According to an audit by Kroll, a corporate investigation firm, PrivatBank had a $5.5 billion hole in the bank’s ledger, leading to the now state-owned bank going after Kolomoisky in Ukraine, Switzerland, the U.K., and eventually the U.S.

As a result of legal battles, and then ongoing conflict with President Petro Poroshenko, Kolomoisky left Ukraine in 2016, with the oligarch himself publicly stating that he possessed at least three passports.

In 2019, Kolomoisky returned home when Zelensky was elected into office. The oligarch’s media holding, 1+1 Media, aired Zelensky’s comedy shows and heavily promoted the actor.

Civil cases against the oligarch in Ukraine went nowhere, with Zelensky’s critics alleging that Kolomoisky had influence over the president, who was employed by the oligarch's media empire for years. A number of lawmakers from Zelensky’s Servant of the People party have been linked to the oligarch through a variety of business ventures.

However, a 2020 law sponsored by Zelensky and set to ban former owners from returning their assets nationalized by the state soured their relations, with the law colloquially referred to as the anti-Kolomoisky law.

Another person on the list is Korban, who was once an ally of Kolomoisky, before falling out with the oligarch in 2016.

He, too, clashed with the Ukrainian state.

Holding executive positions at mining companies, Korban in 2005 became a member of the supervisory board of Ukrnafta and in 2009, became a member of the board at Ukrtatnafta -- both companies owned or heavily influenced by Kolomoisky.

When Kolomoisky became governor of Dnipropetrovsk Oblast in 2014, Korban served as his deputy, both quitting their jobs in 2015 after a fall-out with then-President Poroshenko.

Later that year, Korban was arrested and charged with embezzlement, kidnapping, and organized crime. Korban eventually accepted a plea bargain, receiving a 1.5-year suspended sentence.

In the ensuing years, according to the Anti-Corruption Action Center, Korban and his real estate development associates threatened activists who fought against illegal construction in Kyiv.

Lawmaker Rabinovich is also not shy of scandal. Being one of the co-founders of the Kremlin-linked Opposition Platform - For Life party, Rabinovich was one of the closest allies of co-party member Viktor Medvedchuk, known for being close to Russian President Vladimir Putin.

Rabinovich was the official owner of a pro-Russian TV channel, News One, which later was officially passed to another pro-Russian lawmaker, Taras Kozak.
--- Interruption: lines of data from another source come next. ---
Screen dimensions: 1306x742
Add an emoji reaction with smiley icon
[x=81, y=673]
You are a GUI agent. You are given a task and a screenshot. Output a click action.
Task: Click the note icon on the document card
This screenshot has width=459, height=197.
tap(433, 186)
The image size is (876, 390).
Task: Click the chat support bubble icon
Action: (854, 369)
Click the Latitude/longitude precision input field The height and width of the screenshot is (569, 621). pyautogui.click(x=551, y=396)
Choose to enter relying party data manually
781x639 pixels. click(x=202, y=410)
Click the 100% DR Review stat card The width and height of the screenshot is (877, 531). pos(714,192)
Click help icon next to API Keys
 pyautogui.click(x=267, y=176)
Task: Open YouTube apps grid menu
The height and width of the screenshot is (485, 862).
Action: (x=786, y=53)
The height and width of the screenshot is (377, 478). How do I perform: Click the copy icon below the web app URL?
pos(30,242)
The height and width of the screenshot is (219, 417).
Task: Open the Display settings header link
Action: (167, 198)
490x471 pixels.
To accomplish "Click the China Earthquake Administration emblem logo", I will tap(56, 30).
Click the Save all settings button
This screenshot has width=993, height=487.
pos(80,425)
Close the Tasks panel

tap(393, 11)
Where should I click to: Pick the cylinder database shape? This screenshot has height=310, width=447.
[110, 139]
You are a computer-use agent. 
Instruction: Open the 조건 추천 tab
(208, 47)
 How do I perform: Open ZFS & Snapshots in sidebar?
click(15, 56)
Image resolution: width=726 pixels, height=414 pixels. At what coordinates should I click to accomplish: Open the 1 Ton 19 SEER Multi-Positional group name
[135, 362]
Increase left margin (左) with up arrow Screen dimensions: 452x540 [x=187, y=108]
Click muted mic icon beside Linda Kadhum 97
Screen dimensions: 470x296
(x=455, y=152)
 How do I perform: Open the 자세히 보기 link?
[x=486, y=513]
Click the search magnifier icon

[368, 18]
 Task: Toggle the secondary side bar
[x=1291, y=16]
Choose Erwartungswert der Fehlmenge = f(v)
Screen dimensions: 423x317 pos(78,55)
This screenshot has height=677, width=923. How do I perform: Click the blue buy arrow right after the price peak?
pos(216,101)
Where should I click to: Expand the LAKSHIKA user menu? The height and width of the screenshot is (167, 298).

In February 2021, the Kozak-Medvedchuk media empire was shut down by the National Security and Defense Council, for alleged sponsoring of terrorism. Kozak and Medvedchuk were also sanctioned by the Council.

Vasylkovsky is the least known among the four. He became a lawmaker in 2019 as part of Zelensky’s Servant of the People’s party landslide victory in the snap parliamentary elections.

According to Chesno parliament monitoring website, Vasylkovsky supported only half of his party’s bills. He also hasn’t been seen in parliament after Russia launched its war full-scale against Ukraine on Feb. 24, implying that he has left the country and hasn’t returned.

The Kyiv Independent hasn't been able to identify the other people in the decree. They don't appear to be public persons.